저장된 항목
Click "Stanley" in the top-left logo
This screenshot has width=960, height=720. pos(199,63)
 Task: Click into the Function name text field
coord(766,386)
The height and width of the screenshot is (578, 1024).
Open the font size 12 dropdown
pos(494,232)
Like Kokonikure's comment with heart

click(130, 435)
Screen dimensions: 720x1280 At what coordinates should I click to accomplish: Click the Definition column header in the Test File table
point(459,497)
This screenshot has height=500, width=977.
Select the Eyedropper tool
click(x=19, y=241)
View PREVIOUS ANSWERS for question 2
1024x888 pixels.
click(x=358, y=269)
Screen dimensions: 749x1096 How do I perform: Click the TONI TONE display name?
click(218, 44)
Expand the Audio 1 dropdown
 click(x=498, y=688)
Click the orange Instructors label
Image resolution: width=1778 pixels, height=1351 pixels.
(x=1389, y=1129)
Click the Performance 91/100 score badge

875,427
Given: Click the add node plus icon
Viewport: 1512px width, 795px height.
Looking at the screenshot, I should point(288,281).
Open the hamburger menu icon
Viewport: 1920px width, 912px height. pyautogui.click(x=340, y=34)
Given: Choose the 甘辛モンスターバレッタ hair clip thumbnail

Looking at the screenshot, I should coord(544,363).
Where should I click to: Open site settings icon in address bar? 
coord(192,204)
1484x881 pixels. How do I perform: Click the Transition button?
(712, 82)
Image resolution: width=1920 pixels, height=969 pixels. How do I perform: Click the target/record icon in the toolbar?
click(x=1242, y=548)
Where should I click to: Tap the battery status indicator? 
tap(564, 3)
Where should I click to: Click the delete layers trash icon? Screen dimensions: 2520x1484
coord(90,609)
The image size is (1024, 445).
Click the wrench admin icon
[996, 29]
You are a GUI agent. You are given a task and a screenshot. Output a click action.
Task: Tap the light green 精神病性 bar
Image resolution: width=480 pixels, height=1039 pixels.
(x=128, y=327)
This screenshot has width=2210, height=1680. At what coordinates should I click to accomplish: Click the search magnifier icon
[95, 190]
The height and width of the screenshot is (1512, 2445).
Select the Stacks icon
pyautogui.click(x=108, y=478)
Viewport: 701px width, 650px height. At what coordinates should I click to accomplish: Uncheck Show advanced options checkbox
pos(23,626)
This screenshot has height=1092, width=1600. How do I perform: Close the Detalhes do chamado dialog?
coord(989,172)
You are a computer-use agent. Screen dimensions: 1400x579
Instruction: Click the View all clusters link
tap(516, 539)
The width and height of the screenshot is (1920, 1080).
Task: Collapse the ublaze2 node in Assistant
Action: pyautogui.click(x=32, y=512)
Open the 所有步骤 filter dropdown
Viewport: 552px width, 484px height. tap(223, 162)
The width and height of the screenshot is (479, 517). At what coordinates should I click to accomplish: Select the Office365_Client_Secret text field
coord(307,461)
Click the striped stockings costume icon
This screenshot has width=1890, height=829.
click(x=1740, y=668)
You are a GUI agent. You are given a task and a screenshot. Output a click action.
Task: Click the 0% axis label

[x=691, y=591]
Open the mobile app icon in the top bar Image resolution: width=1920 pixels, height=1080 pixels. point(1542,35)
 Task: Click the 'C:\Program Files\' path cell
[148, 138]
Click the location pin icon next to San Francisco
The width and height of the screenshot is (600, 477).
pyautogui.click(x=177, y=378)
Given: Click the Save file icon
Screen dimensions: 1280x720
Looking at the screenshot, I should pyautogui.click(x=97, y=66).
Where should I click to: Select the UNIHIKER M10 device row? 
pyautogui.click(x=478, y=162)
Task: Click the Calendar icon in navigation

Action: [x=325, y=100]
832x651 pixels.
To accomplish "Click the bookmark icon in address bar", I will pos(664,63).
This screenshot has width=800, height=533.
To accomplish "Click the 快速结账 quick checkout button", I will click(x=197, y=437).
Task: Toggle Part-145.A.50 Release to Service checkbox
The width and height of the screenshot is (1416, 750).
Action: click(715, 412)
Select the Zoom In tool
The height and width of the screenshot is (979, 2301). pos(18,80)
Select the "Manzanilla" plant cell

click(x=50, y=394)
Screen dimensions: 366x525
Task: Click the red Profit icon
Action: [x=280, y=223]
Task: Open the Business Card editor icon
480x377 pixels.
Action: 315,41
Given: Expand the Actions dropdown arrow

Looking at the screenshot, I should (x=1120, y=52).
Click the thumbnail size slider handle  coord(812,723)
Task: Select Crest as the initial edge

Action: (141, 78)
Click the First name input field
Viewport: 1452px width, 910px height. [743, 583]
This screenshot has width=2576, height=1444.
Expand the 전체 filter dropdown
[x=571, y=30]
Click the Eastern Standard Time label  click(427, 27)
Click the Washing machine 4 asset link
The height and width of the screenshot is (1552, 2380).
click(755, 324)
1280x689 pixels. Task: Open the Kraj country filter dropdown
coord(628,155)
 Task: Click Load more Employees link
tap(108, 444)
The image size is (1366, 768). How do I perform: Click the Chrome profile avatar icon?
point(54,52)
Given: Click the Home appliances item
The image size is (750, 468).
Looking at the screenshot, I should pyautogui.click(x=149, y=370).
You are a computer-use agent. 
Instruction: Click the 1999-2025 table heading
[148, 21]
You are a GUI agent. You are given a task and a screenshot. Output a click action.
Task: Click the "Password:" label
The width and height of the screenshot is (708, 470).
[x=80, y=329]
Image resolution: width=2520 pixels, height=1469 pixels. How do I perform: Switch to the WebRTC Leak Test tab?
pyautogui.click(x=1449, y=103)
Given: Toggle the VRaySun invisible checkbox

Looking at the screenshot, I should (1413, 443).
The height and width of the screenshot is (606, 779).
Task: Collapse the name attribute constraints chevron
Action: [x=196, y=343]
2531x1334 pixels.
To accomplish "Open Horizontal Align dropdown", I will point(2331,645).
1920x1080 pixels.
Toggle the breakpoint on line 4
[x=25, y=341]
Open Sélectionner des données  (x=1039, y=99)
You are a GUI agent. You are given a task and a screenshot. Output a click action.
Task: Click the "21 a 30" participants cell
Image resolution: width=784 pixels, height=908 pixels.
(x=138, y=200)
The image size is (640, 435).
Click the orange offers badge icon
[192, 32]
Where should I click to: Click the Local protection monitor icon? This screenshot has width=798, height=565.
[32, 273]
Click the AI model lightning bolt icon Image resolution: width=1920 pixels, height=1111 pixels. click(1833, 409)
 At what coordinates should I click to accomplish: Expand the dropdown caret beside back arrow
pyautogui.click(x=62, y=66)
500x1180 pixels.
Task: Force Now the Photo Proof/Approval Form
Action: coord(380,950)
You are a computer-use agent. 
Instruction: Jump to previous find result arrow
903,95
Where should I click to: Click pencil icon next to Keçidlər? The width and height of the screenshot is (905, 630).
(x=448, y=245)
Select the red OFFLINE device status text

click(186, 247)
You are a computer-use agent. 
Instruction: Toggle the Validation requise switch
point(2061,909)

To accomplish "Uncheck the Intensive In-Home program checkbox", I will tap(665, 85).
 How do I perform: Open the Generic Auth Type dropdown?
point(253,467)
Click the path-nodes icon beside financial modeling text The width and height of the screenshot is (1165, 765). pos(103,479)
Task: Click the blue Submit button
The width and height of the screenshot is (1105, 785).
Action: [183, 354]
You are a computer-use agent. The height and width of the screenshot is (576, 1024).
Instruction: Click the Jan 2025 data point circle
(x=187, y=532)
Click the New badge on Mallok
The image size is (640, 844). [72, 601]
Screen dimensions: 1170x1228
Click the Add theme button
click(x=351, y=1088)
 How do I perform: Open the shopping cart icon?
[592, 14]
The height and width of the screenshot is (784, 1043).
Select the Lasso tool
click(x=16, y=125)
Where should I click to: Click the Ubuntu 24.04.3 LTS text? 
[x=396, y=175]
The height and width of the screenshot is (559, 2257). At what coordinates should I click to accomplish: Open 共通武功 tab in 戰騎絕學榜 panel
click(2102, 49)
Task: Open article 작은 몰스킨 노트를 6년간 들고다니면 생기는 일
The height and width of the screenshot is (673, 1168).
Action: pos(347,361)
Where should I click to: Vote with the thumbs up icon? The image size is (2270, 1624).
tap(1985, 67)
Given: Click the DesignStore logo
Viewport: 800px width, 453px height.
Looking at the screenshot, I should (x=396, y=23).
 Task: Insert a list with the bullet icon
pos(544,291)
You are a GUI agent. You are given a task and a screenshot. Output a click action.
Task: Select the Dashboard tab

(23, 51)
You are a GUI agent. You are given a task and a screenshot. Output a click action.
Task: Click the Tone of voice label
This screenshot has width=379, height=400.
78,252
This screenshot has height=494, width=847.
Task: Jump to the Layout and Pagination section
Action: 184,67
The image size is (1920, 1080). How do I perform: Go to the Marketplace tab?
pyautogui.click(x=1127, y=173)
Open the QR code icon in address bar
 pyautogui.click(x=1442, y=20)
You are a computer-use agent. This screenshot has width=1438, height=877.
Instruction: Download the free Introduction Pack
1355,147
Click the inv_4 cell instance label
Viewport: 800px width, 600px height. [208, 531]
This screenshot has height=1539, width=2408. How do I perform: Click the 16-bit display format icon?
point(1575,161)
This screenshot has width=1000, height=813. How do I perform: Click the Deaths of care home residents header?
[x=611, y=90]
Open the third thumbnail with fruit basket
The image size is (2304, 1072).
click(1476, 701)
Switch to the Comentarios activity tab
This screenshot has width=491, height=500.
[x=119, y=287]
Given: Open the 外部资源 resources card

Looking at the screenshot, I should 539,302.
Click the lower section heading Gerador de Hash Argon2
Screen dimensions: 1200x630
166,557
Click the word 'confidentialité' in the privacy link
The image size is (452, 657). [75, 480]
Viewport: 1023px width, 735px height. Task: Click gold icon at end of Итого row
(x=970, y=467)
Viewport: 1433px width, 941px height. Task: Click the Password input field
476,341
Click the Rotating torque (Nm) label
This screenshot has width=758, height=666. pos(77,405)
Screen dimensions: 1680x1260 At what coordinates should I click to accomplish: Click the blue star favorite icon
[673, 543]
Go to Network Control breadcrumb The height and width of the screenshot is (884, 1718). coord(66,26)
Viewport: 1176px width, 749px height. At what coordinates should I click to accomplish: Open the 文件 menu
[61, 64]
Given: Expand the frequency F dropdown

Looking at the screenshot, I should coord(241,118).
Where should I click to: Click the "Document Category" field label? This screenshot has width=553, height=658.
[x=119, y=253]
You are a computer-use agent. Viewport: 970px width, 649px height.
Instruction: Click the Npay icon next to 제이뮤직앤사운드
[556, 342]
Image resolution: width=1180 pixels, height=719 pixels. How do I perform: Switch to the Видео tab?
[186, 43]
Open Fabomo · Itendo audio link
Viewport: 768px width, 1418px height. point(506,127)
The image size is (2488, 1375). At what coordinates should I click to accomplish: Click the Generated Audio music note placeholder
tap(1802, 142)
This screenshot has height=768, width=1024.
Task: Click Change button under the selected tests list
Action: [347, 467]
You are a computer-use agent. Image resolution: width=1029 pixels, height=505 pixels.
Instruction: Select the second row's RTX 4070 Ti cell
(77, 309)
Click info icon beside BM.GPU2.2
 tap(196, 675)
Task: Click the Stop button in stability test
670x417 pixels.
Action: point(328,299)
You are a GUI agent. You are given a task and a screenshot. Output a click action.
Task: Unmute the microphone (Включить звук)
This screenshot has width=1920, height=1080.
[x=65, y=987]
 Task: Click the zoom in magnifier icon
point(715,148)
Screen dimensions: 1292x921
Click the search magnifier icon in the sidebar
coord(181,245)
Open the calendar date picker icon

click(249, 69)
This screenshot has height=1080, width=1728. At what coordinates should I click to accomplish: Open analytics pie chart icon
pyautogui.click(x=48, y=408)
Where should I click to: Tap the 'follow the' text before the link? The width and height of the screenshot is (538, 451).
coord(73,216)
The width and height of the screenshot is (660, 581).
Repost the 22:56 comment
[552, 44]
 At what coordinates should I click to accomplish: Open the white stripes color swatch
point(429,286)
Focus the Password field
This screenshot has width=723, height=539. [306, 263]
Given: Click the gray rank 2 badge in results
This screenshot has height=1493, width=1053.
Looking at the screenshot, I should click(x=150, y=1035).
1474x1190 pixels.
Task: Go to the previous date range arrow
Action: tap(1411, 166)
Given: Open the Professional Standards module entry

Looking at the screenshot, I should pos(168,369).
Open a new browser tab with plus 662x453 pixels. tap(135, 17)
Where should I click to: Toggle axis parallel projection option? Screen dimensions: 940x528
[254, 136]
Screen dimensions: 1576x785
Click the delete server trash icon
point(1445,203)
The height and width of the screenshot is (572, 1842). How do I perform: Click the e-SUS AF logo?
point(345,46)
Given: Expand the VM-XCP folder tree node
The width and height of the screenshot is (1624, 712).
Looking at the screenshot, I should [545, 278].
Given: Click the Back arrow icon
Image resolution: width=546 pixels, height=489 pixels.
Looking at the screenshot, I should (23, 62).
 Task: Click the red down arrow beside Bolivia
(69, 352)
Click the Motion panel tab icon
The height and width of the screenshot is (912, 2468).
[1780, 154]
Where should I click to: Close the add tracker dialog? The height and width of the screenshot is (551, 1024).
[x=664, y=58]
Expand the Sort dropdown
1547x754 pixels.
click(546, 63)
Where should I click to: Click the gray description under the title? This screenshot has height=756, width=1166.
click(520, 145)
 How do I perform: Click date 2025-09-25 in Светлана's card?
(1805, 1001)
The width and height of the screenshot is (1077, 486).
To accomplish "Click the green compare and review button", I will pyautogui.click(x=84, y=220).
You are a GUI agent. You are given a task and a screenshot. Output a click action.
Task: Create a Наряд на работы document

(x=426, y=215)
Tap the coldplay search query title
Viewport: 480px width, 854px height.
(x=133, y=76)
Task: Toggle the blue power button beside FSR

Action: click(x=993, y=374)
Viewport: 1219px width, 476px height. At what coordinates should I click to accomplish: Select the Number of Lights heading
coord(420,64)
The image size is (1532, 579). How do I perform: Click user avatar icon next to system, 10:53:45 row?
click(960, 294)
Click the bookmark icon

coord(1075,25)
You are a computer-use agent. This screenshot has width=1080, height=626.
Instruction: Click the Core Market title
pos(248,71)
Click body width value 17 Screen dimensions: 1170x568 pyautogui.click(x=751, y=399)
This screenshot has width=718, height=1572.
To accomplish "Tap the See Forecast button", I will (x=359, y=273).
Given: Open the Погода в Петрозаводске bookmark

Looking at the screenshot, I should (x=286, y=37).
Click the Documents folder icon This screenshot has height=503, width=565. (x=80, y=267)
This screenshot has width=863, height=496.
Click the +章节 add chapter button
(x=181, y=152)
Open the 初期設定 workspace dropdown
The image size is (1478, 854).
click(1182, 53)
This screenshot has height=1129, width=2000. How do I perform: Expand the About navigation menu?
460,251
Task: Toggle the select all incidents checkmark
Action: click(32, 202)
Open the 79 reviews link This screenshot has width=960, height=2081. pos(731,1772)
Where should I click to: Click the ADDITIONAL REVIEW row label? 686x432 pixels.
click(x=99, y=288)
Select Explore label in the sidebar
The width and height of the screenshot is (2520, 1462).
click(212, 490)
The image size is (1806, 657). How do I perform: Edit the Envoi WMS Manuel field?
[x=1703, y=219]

__과제 지시사항__:
위 항목에서 "The image size is (1532, 579)."이 들어 있는 줄부터 "will (x=359, y=273)."이 들어 있는 줄까지 한 글자도 바꾸지 말고 다시 적으세요. 처음과 끝 줄도 포함합니다.

__연습 답안__:
The image size is (1532, 579). How do I perform: Click user avatar icon next to system, 10:53:45 row?
click(960, 294)
Click the bookmark icon

coord(1075,25)
You are a computer-use agent. This screenshot has width=1080, height=626.
Instruction: Click the Core Market title
pos(248,71)
Click body width value 17 Screen dimensions: 1170x568 pyautogui.click(x=751, y=399)
This screenshot has width=718, height=1572.
To accomplish "Tap the See Forecast button", I will (x=359, y=273).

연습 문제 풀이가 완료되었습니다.